The DCSD set up a three-person committee to investigate. Møller was unable to provide original data; instead he offered a transformed data set that he said corresponded to three tables in the paper. But the committee concluded that this could not have been based on authentic measurements — in part because many data points were identical. “There are very strong indications that it must, at least in part, be fabricated,” says the committee's report.

The report also notes that the original measurements submitted by the technician did not agree with the results reported in the paper, and so could not have been used. It says that Møller's reference in his retraction to flawed measurements is “hardly credible”.
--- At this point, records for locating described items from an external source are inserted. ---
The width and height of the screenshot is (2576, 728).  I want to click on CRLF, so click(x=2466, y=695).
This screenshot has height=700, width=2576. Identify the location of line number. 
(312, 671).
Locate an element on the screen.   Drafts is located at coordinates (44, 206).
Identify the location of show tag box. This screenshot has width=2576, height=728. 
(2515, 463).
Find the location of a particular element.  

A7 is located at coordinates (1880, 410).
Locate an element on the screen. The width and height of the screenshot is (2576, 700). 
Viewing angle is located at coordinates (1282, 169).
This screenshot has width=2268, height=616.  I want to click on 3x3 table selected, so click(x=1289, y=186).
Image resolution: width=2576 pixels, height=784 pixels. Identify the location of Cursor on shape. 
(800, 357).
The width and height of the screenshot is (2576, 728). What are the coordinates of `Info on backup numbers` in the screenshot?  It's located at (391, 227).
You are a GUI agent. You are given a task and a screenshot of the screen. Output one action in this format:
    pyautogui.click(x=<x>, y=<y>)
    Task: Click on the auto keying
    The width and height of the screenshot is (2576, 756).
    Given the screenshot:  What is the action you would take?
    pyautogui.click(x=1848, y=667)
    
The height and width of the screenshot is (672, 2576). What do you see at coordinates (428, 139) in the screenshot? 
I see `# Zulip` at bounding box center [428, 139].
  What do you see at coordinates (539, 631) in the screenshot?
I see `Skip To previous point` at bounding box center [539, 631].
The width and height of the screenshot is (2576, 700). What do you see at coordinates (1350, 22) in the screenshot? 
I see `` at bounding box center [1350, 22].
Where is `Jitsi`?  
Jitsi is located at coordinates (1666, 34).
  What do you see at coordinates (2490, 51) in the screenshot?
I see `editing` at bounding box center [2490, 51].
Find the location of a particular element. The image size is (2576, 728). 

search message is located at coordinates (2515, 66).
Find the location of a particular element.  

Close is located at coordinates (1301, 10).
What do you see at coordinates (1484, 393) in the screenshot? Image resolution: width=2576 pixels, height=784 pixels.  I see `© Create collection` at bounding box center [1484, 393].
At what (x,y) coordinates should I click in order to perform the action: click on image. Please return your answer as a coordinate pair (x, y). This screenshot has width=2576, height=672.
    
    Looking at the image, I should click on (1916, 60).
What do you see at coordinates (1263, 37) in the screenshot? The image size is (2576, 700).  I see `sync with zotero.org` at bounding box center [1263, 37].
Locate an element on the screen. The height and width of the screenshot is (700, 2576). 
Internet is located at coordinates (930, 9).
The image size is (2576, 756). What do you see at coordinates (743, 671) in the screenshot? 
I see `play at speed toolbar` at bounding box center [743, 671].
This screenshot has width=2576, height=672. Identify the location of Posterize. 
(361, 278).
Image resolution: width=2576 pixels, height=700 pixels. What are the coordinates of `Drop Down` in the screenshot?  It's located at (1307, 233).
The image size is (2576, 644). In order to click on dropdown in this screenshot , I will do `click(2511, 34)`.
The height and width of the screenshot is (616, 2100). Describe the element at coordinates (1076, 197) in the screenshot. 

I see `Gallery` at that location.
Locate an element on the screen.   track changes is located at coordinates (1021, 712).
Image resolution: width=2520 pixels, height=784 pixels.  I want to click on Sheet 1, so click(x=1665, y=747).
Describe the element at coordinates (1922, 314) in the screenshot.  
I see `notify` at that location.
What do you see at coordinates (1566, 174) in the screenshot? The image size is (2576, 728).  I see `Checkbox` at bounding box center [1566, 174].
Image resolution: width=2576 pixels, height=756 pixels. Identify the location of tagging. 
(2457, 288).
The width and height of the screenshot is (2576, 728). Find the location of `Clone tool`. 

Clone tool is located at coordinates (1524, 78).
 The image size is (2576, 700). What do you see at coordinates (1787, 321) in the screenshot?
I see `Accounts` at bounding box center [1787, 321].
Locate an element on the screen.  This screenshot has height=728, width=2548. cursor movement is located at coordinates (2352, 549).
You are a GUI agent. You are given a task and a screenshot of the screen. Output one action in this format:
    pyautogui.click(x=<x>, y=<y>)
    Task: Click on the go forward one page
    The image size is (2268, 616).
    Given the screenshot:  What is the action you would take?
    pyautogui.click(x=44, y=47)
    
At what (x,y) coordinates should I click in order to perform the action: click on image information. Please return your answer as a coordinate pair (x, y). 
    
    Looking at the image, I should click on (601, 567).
Even before the verdict Møller had filed a complaint with the Danish research ministry, claiming that one member of the investigating committee had a conflict of interest. Since the posting of the verdict in English, Møller has circulated this complaint by e-mail to international colleagues. This note alleges that Rabøl had personal grudges against him, and a history of making misconduct allegations. It also claims that the technician involved was an alcoholic. Bo Vest Pedersen, director of the Copenhagen institute, disputes this last point.

Møller has been taken to task before by colleagues. In 1998, evolutionary biologist David Houle of Florida State University in Tallahassee criticized a book, Asymmetry, Developmental Stability and Evolution, co-authored by Møller. In a review in Evolution3, Houle wrote that Møller had plagiarized a 200-word section from another researcher's unpublished manuscript that he was reviewing.

A year later, evolutionary ecologist Richard Palmer of the University of Alberta in Edmonton, Canada, wrote in The American Naturalist that Møller may have selectively published data to make his point4.

Some of Møller's co-authors are also aggrieved. Andrew Pomiankowski of University College London, who wrote four papers with Møller in the 1990s, says that he stopped working with him, suspecting unreliability. “If his name is on a paper, I will not read it,” says Pomiankowski.

But Møller's supporters counter that critics are jealous of Møller's success and his vast publication record — he co-authored more than 100 papers between 2001 and 2003.

Møller says that he expects to be cleared by the ministry, but if not he vows to take his case to the courts or the Danish ombudsman. He notes that the DCSD last year landed in hot water after charging Bjørn Lomborg, author of a controversial book which claimed that environmentalists have exaggerated the threat to our planet, with dishonesty. That verdict was challenged by the Danish government (see Nature 427, 6; 2004).

Jean Clobert, former director of Möller's Paris lab, says that he is taking advice from the CNRS about how to respond. A second, CNRS-led, inquiry cannot be ruled out, he says.